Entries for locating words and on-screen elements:
^^^^

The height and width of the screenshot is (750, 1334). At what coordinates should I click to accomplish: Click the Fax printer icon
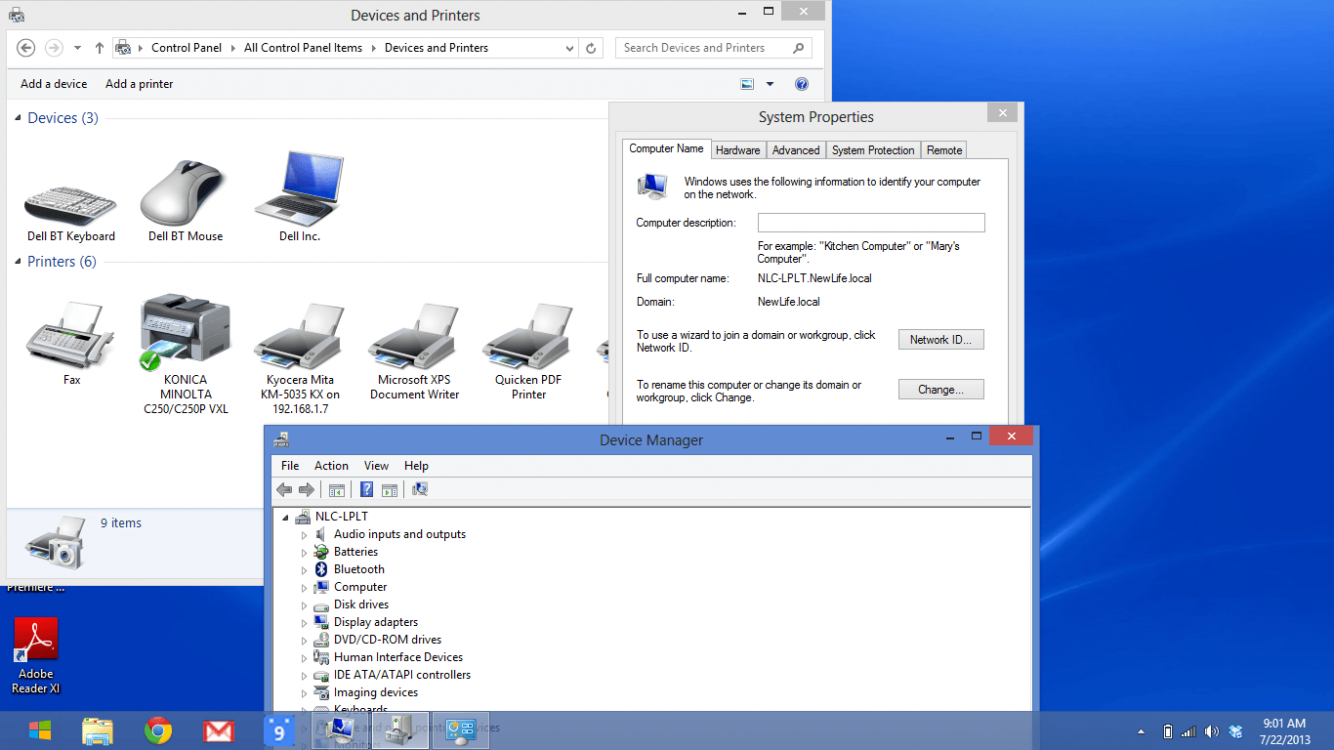(x=70, y=335)
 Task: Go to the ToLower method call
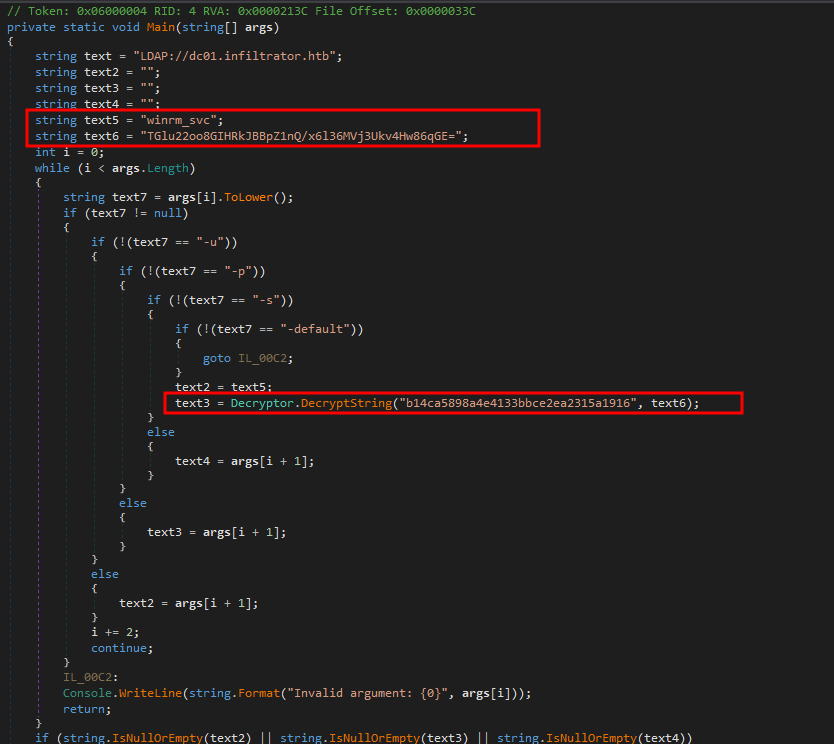(258, 197)
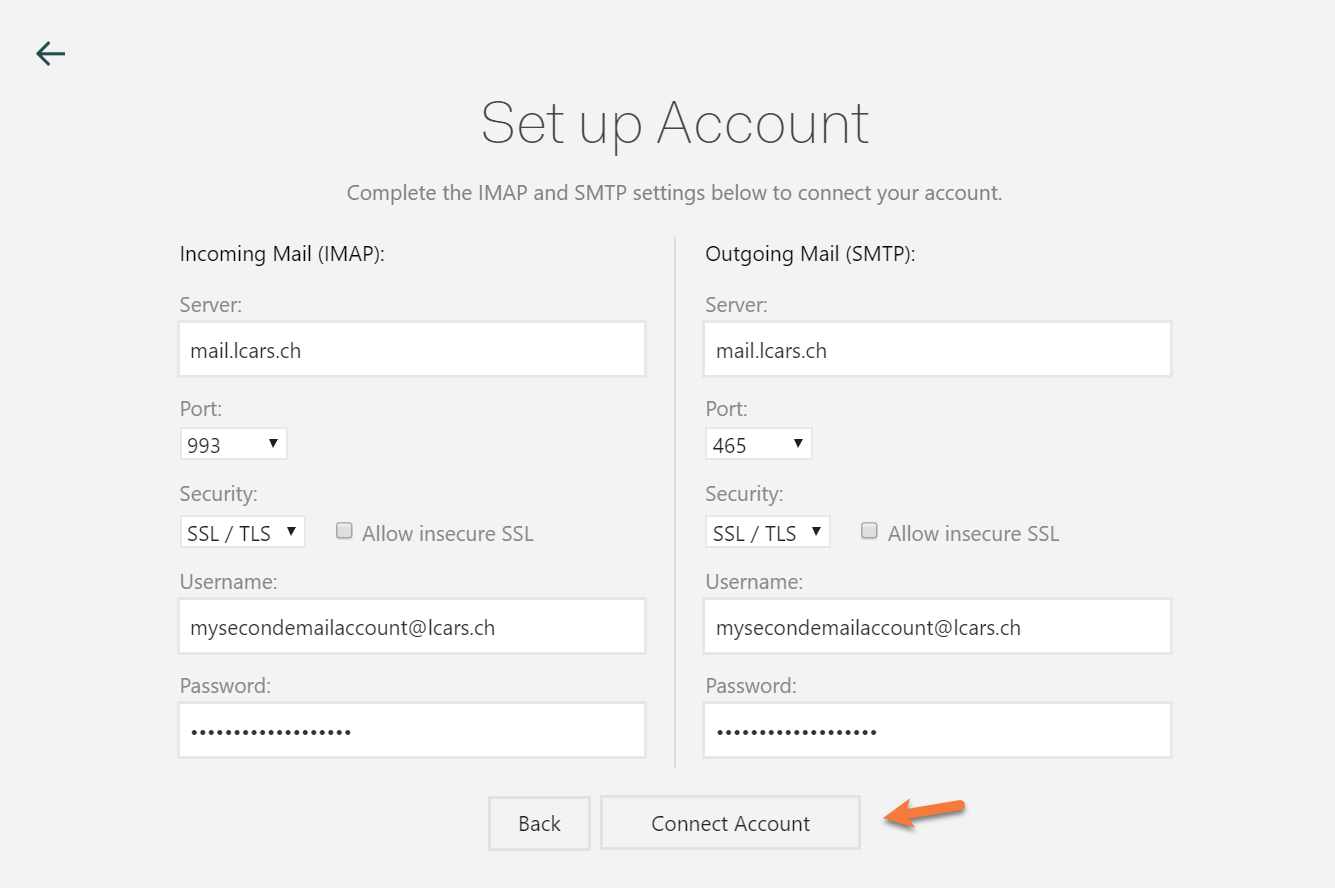Open the IMAP Port dropdown showing 993

(233, 443)
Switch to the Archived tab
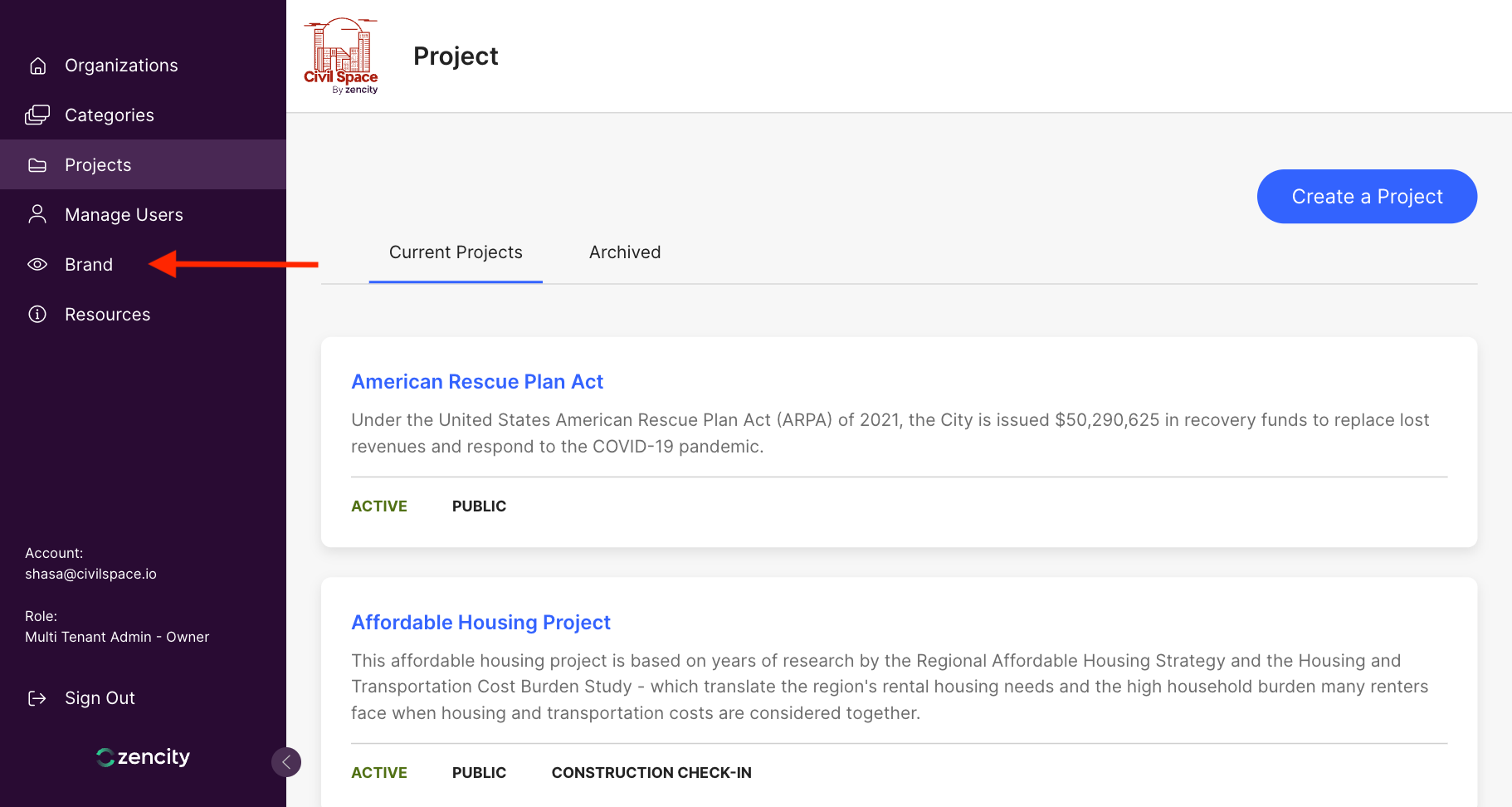This screenshot has height=807, width=1512. (624, 252)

^^^^

[AIM]: Reproduce every line of the listing above exactly as it appears, leaving out the pictures.

[RESULT]:
The height and width of the screenshot is (750, 1334). At what coordinates should I click to accomplish: Click the Fax printer icon
(x=70, y=335)
 Task: Go to the ToLower method call
(258, 197)
Open the IMAP Port dropdown showing 993

(233, 443)
Switch to the Archived tab
This screenshot has height=807, width=1512. (624, 252)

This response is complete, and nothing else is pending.